Islamabad: The Taliban-run Afghan public health ministry announced Sunday the start of a four-day nationwide polio vaccination campaign aimed at inoculating children under age 5.

For the past three years before taking control of Afghanistan, the Taliban had barred UN-organised vaccination teams from doing door-to-door campaigns in parts of the country under their control.

The group apparently was suspicious the team members could be spies for the previous government or the West.

Because of the ban and ongoing fighting, some 3.3 million children over the past three years have not been vaccinated.

Without any doubt polio is a disease that without treatment will either kill our children or cause them with permanent disability, so in this case the only way is to implement the vaccination, said Dr. Qalandar Ebad, the Taliban's acting public health minister.

Afghanistan and neighbouring Pakistan are the only countries in the world where polio remains endemic and the disease can cause partial paralysis in children.

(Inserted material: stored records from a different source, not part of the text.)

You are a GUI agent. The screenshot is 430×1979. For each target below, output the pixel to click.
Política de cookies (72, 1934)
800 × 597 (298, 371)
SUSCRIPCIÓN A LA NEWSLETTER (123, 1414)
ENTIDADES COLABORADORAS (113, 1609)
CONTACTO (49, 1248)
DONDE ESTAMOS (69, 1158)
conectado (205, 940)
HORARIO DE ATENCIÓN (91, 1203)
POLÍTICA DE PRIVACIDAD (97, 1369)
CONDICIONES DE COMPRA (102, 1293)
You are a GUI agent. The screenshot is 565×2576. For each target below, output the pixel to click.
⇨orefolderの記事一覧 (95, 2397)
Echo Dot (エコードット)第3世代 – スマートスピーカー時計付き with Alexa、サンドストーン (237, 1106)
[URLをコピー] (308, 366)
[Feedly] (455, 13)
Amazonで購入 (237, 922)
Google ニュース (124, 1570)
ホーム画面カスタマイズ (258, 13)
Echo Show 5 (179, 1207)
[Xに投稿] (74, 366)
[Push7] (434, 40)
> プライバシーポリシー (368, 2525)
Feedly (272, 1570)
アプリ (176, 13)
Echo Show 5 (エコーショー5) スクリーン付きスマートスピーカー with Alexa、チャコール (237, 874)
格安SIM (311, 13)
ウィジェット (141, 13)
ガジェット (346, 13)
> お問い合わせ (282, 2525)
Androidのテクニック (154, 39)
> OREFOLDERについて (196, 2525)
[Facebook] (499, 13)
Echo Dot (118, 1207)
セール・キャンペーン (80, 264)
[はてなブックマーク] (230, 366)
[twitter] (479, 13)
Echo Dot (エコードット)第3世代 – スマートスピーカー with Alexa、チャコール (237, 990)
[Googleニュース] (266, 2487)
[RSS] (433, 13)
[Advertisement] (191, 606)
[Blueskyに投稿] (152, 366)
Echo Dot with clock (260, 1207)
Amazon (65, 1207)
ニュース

Since 2010, the country has been carrying out regular inoculation campaigns in which workers go door to door, giving the vaccine to children. Most of the workers are women, since they can get better access to mothers and children.

The four-day campaign will start Monday and take place countrywide, Ebad said.

The estimated target population is Afghanistan's 10 million children under age 5, including the more than 3.3 million who could not be reached since 2018.